Top of Provided passage

Endologix – In 2011 continued to capture market share


Endologix, Inc. (Nasdaq:ELGX), developer and marketer of innovative medical devices for the treatment of aortic disorders, today announced financial results for the three and twelve months ended December 31, 2011.

John McDermott, Endologix President and Chief Executive Officer, said, “In 2011 we continued to capture market share, while also making significant progress in our new product portfolio, expanding our domestic sales force and beginning to build our sales and marketing organization in Europe. Turning to 2012, we will continue to advance our new product pipeline and expect limited market introductions of both Nellix and Ventana in Europe, as well as a percutaneous indication for AFX by year end. Overall, we believe the Company is well positioned to achieve another year of robust revenue growth and look forward to making our new aortic technologies available to patients worldwide.”

Fourth Quarter Financial Results


Global revenue in the fourth quarter of 2011 was $23.4 million, a 22% increase from the same quarter of 2010. U.S. revenue was $19.4 million in the fourth quarter of 2011, a 26% increase from the fourth quarter of 2010, and included increased sales related to the U.S. launch of the AFX™ Endovascular AAA System. International revenue was $4.0 million in the fourth quarter of 2011, a 4% increase from the fourth quarter of 2010.

Gross profit was $18.0 million in the fourth quarter of 2011, which represents a gross margin of 77%. This compares with a gross margin of 78% in the fourth quarter of 2010.

Total operating expenses were $21.3 million in the fourth quarter of 2011. Marketing and sales expenses increased to $11.5 million in the fourth quarter of 2011, from $8.7 million in the same period in 2010. This increase was driven by the ongoing expansion of the U.S. sales force, marketing expenses associated with the AFX launch, and costs associated with building the direct sales organization in Europe.

Bottom of Provided passage
Top of Dataset content

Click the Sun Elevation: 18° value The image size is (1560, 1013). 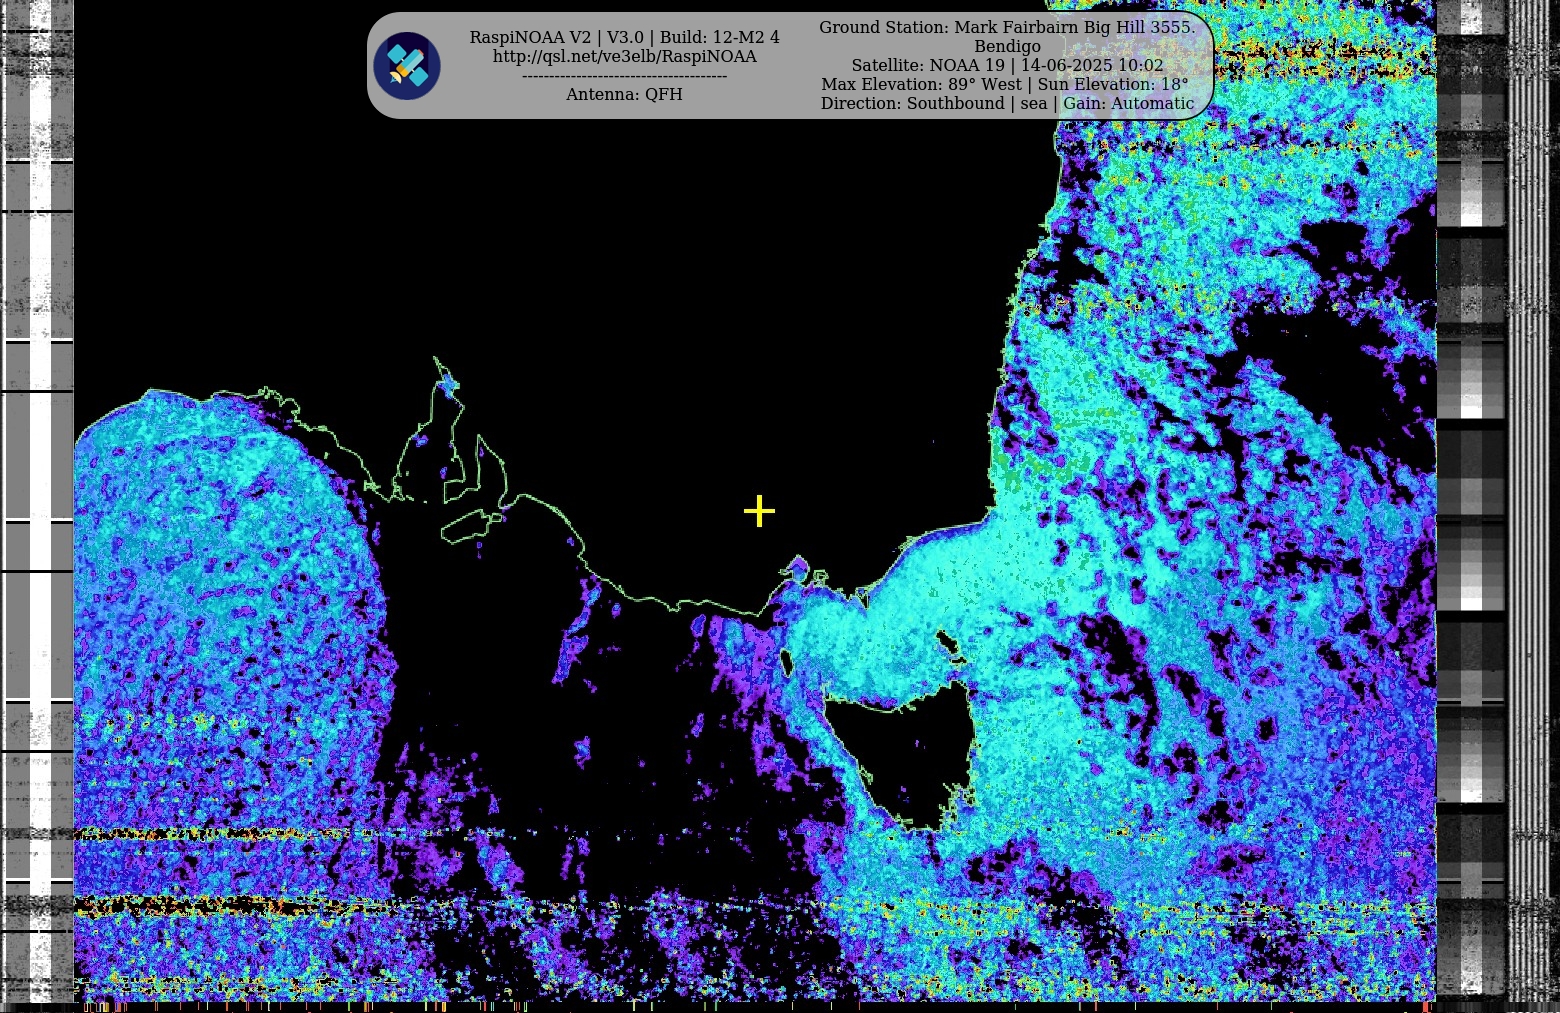click(1112, 84)
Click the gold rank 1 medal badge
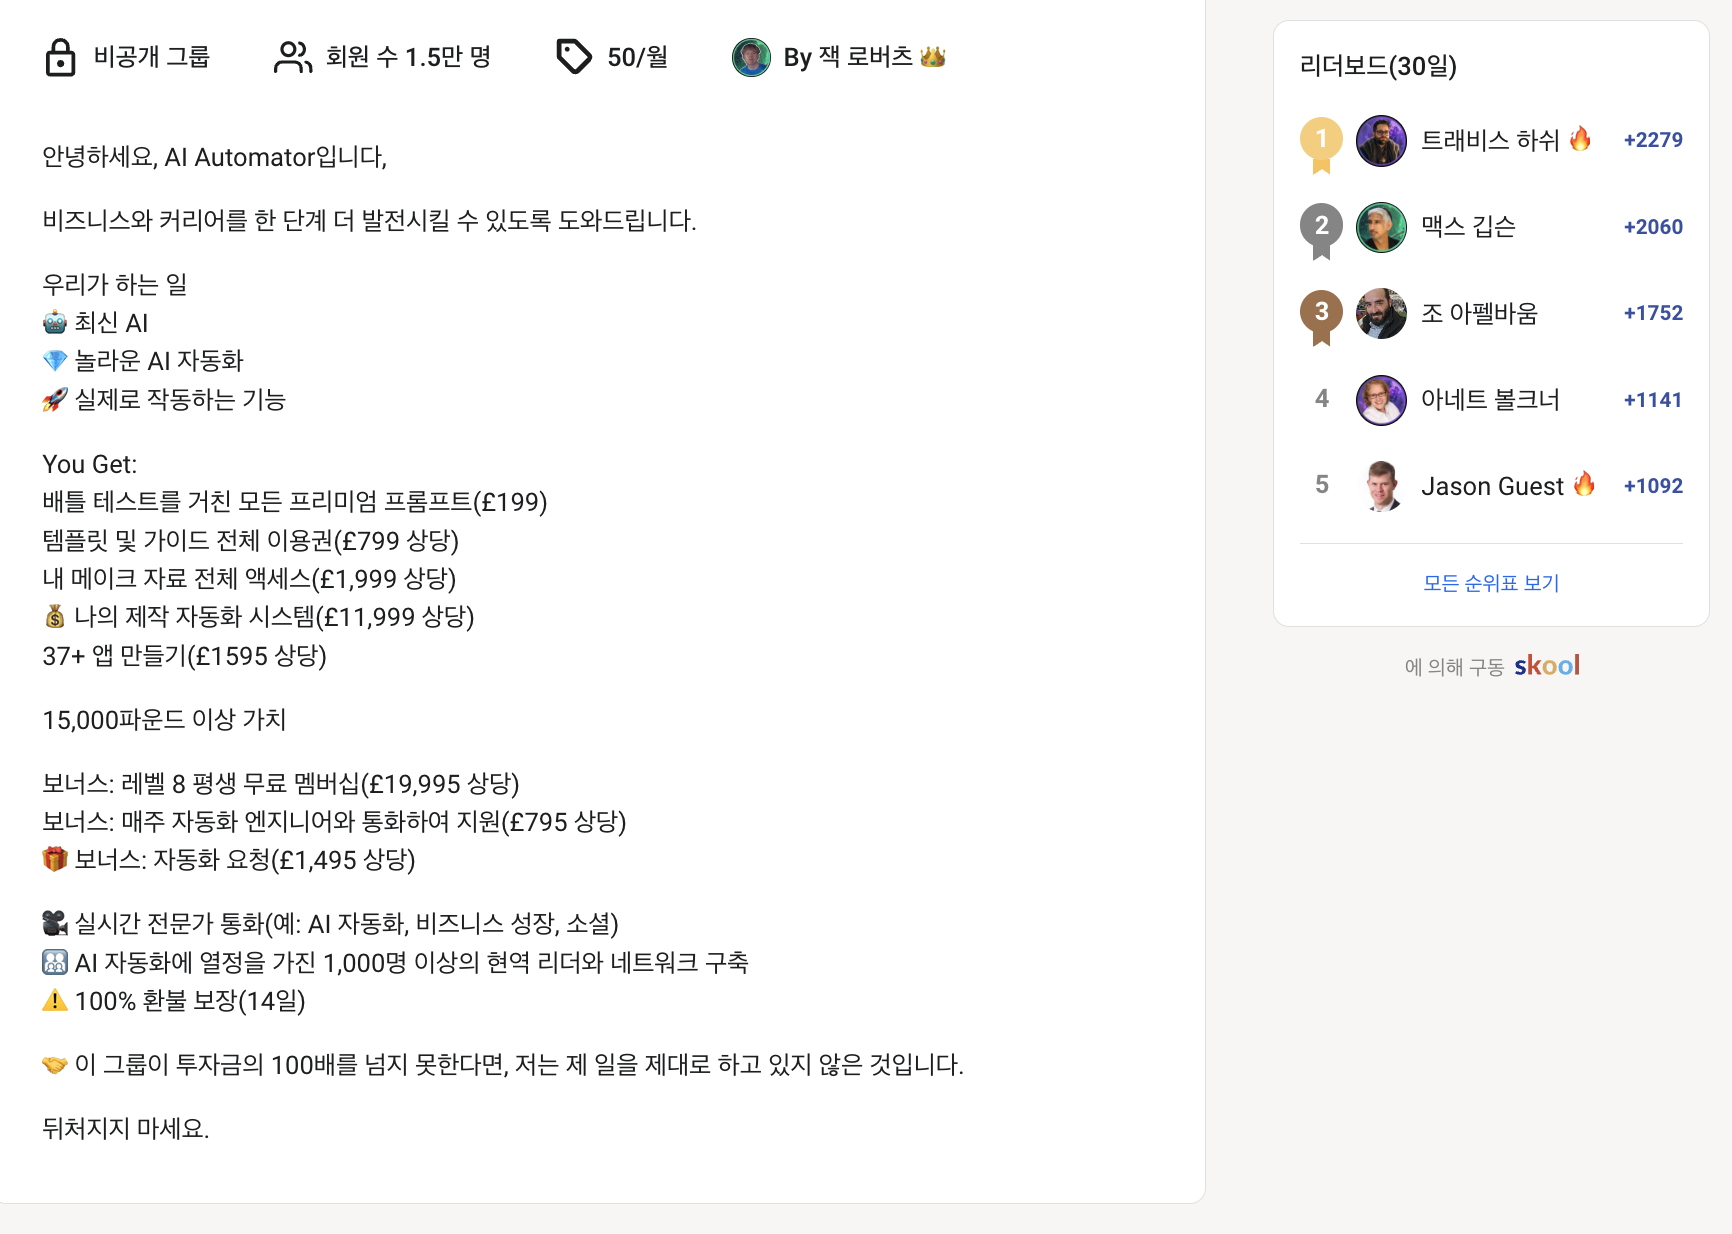1732x1234 pixels. tap(1321, 141)
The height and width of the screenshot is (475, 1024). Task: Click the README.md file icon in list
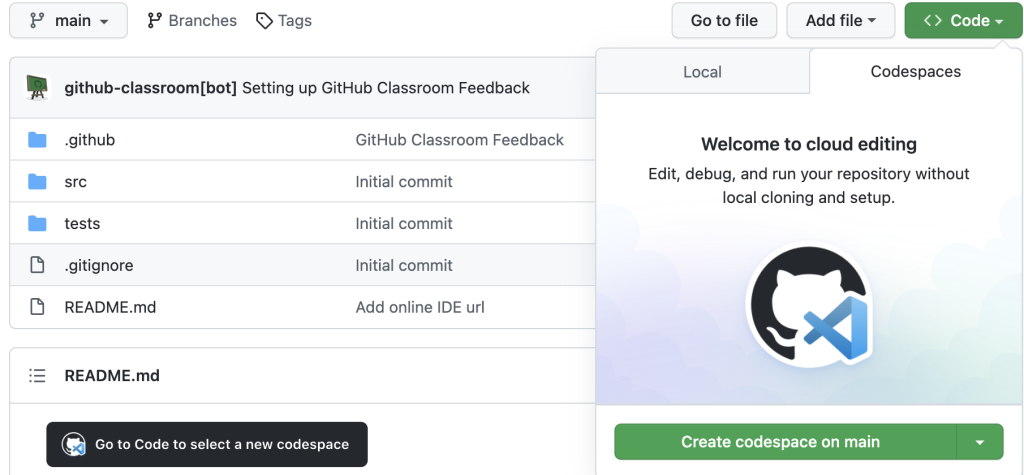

Bottom of Dataset content

Try it
Please summarize the Endologix release in two sentences. The data has no connection to the Endologix release.

Solution
Endologix, a developer and marketer of medical devices for treating aortic disorders, reported fourth-quarter 2011 global revenue of $23.4 million, up 22% from the same quarter of 2010, with U.S. revenue rising 26% to $19.4 million, including increased sales related to the U.S. launch of the AFX system. Gross margin for the quarter was 77%, and marketing and sales expenses grew to $11.5 million because of the U.S. sales force expansion, AFX launch marketing, and the build-out of a direct sales organization in Europe.